Goal is to evaluate chess players using a novel analysis system I'm been working on -- not all wins are created equal, finding the only move in razor sharp positions is better than finding the best move when the ten-best-alternates are negligibly worse, etc.
Current dataset I'm working with towards proof of concept has 30 players. The design matrix has players as the columns, but each player gets two columns: one for when they're playing as white, one for when they're playing as black. Each row of the design matrix represents half of a match, and 1/0/-1 dummies are used for white/not present/black.
Example: if Player 4 and Player 9 played a match, the design matrix will have two rows for this match. One row will have p4w assigned a "1" and p9b assigned a "-1". The other row will have p4b assigned a "-1" and p9w assigned a "1". All other player columns are 0.
The result vector is the Engine's score for the player playing as white in that half of the match.
There's also two other columns, Sw and Sb, to attempt to quantify the value of being white first in any given match and if a penalty exists for the player who started as black once they switch to white -- since white always moves first, and white wins more games than black, black is more likely to be disadvantaged after the first game.
Using matrix math rather than an R function.

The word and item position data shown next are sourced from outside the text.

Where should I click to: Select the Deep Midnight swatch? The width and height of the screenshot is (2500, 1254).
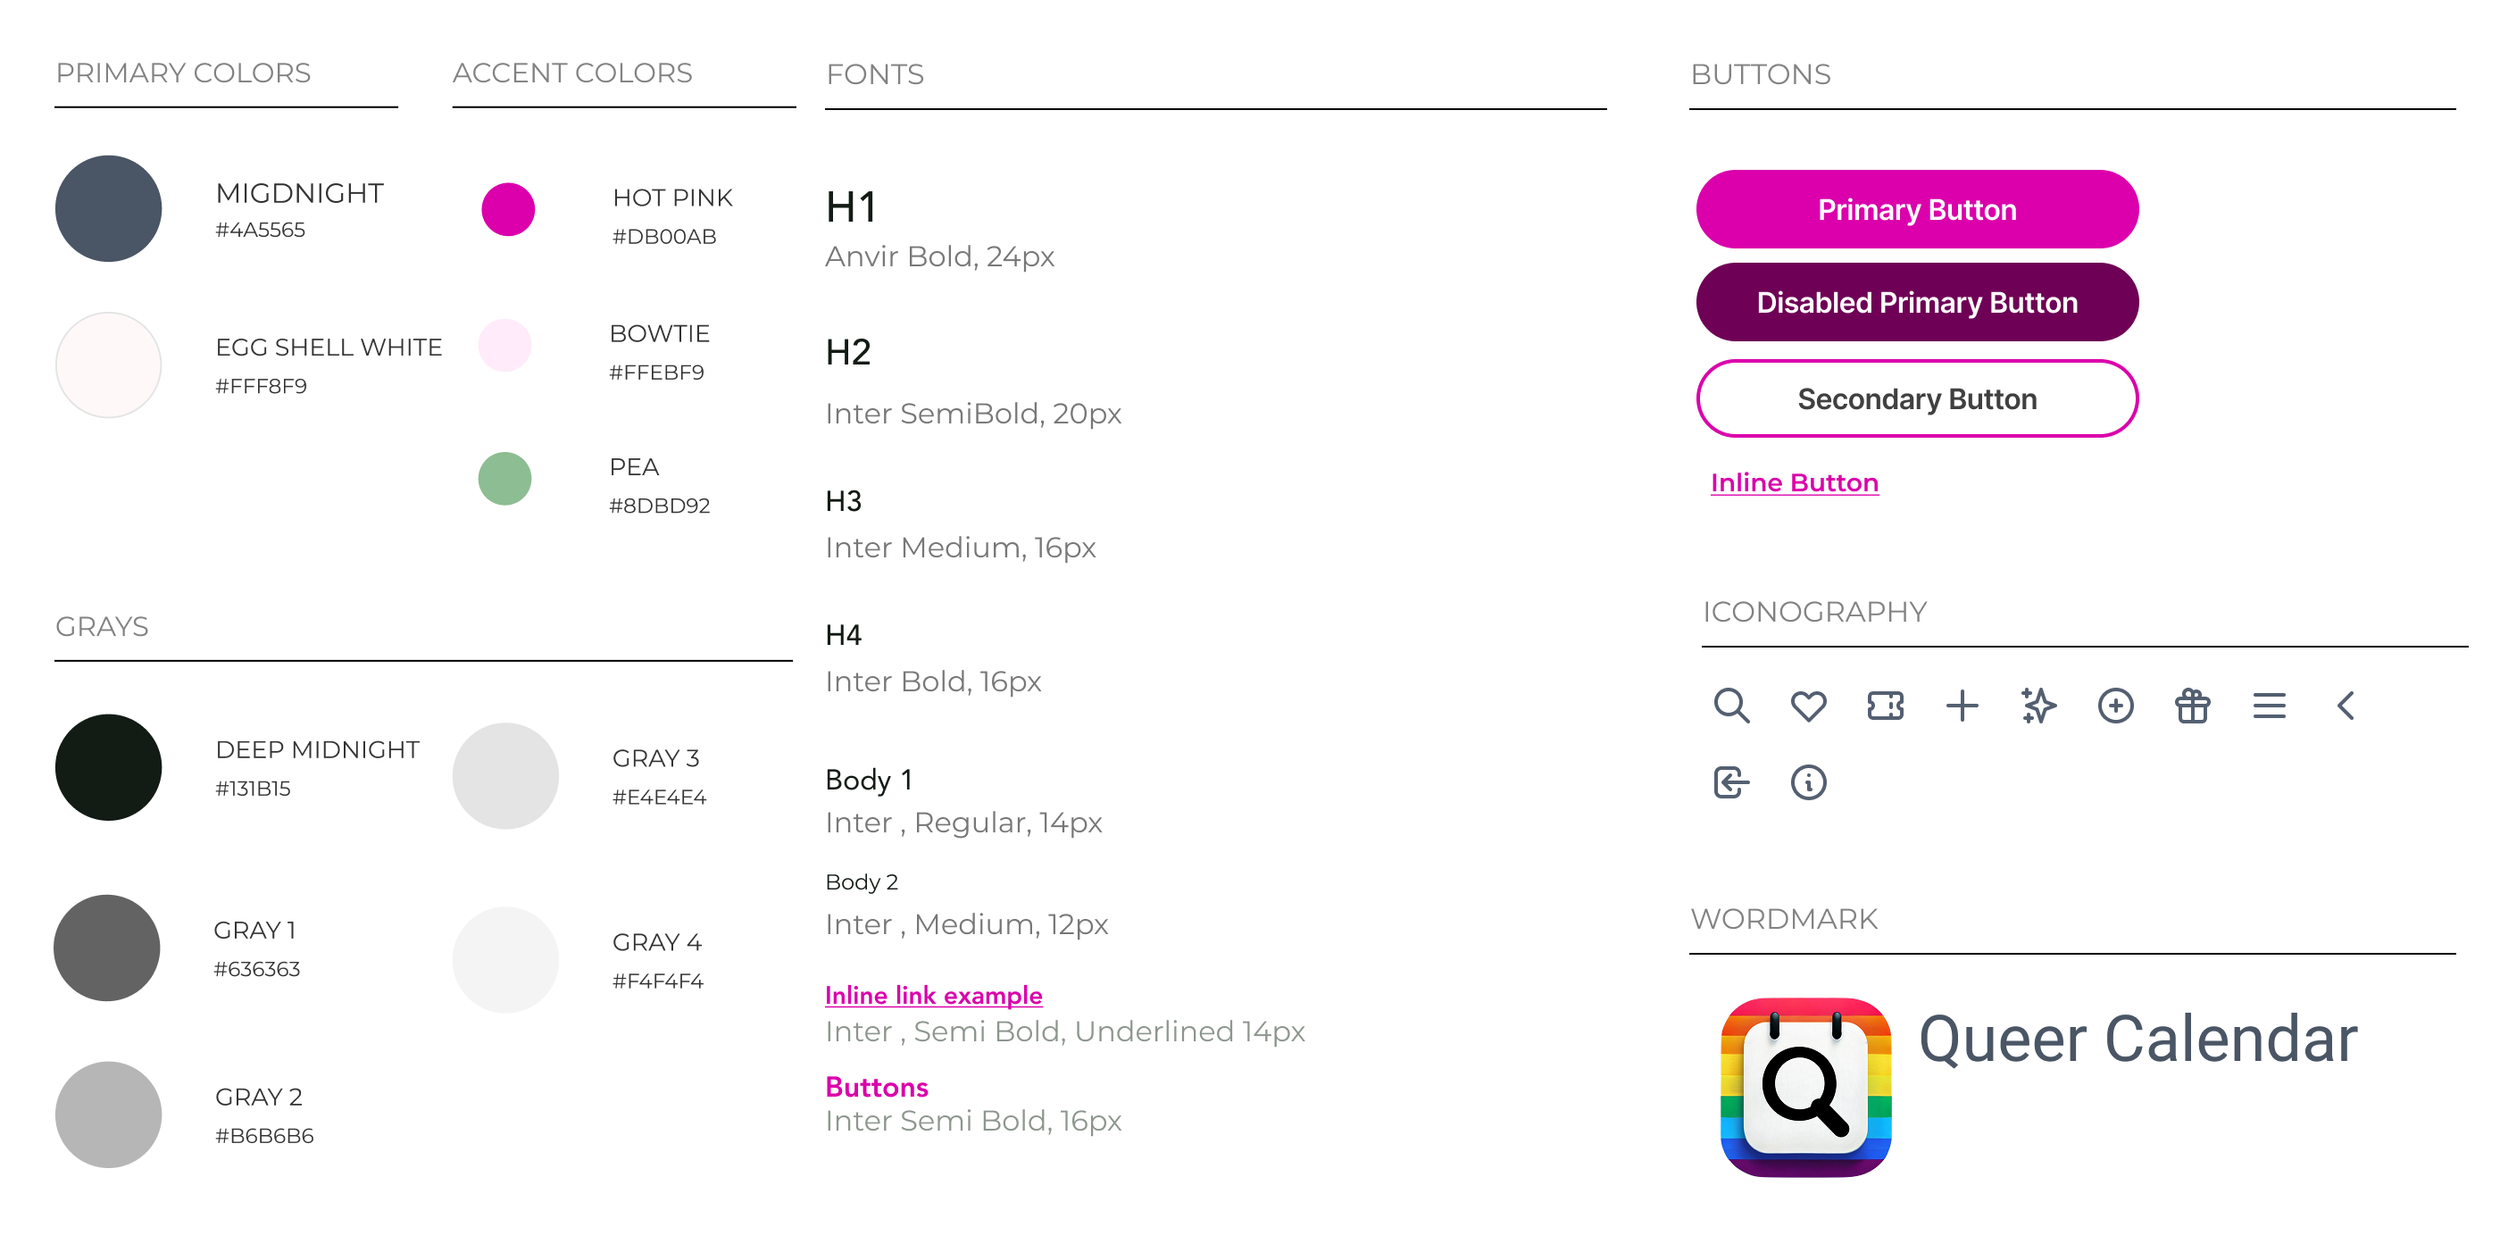108,767
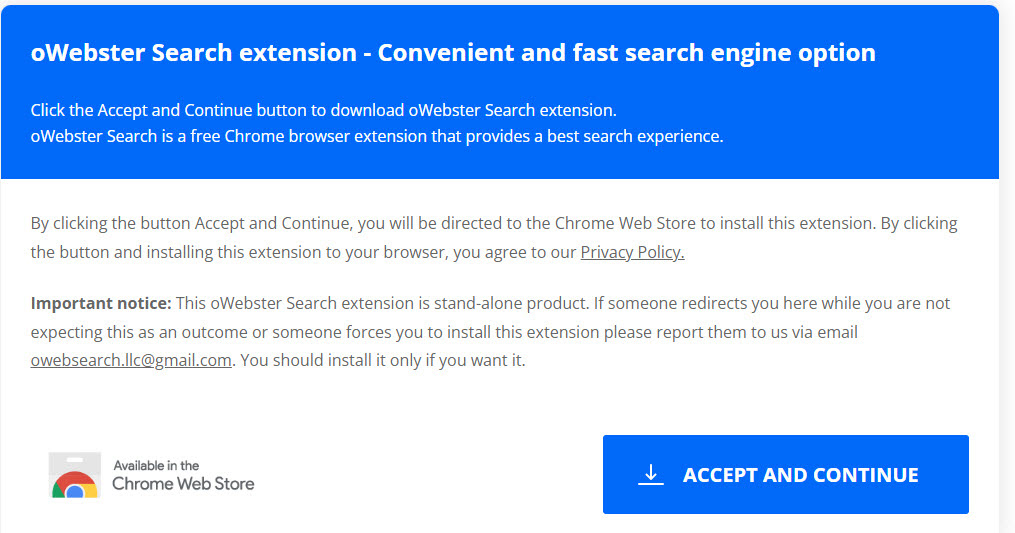1015x533 pixels.
Task: Click the "free Chrome browser extension" banner sentence
Action: [377, 137]
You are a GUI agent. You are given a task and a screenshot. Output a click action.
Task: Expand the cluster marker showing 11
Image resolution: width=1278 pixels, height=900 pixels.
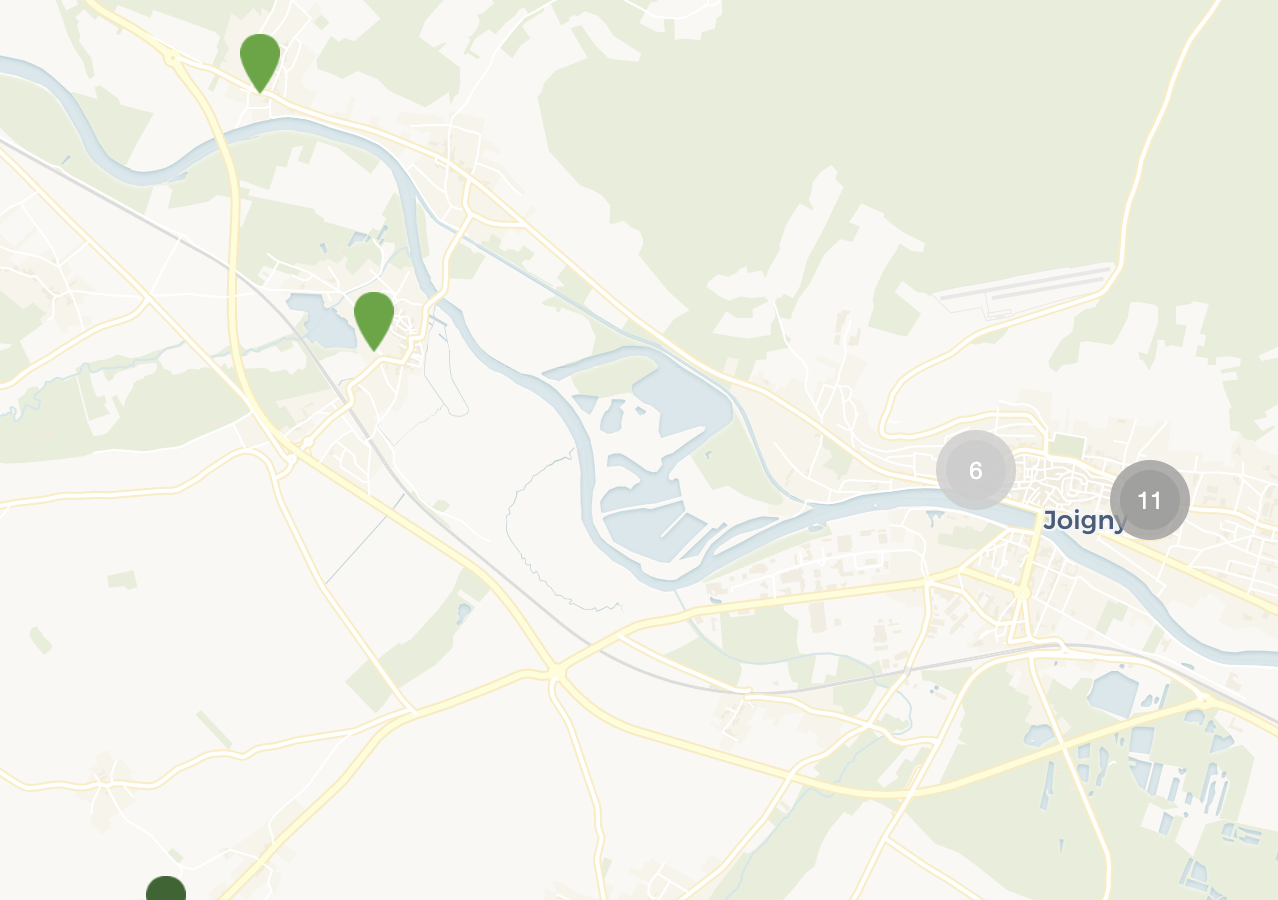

csv <- read.csv("~/chess.csv", header=TRUE) engine <- as.numeric(csv$Engine) # ready design matrix/remove dropped variables csv$Engine <- NULL csv$Sb <- NULL csv$P30w <- NULL csv$P30b <- NULL # readies X and Y X <- data.matrix(csv) Y <- engine # remove copies remove(csv) remove(engine) # Add one column of "1" to X one.col <- matrix(1, nrow(X), 1) X <- cbind(X, one.col) # transposing X X.t = t(X) # X'X, X'Y X.t.X <- X.t %*% X X.t.Y <- X.t %*% Y # MATHS betahat = solve(X.t.X) %*% X.t.Y
Here's the CSV: http://www.filedropper.com/chess_1
Right from the top, I have to drop Sb -- it's redundant. I then am forced to drop a player to defeat the "system is computationally singular" error. In this case, I'm dropping the same player lm() would: the last one.
I have no philosophical objections to dropping variables but for the purposes of this, for evaluating players against each other, the incompleteness is troublesome.
Using Ridge Regression "works" to prevent any variable from being dropped, but this is unsatisfying -- are the results really then meaning what they should? X + 0 doesn't help matters for this problem either.
Are there any other tools I'm missing? Is ridge regression the right path to take for this problem but, rather than penalize towards zero, penalize towards priors?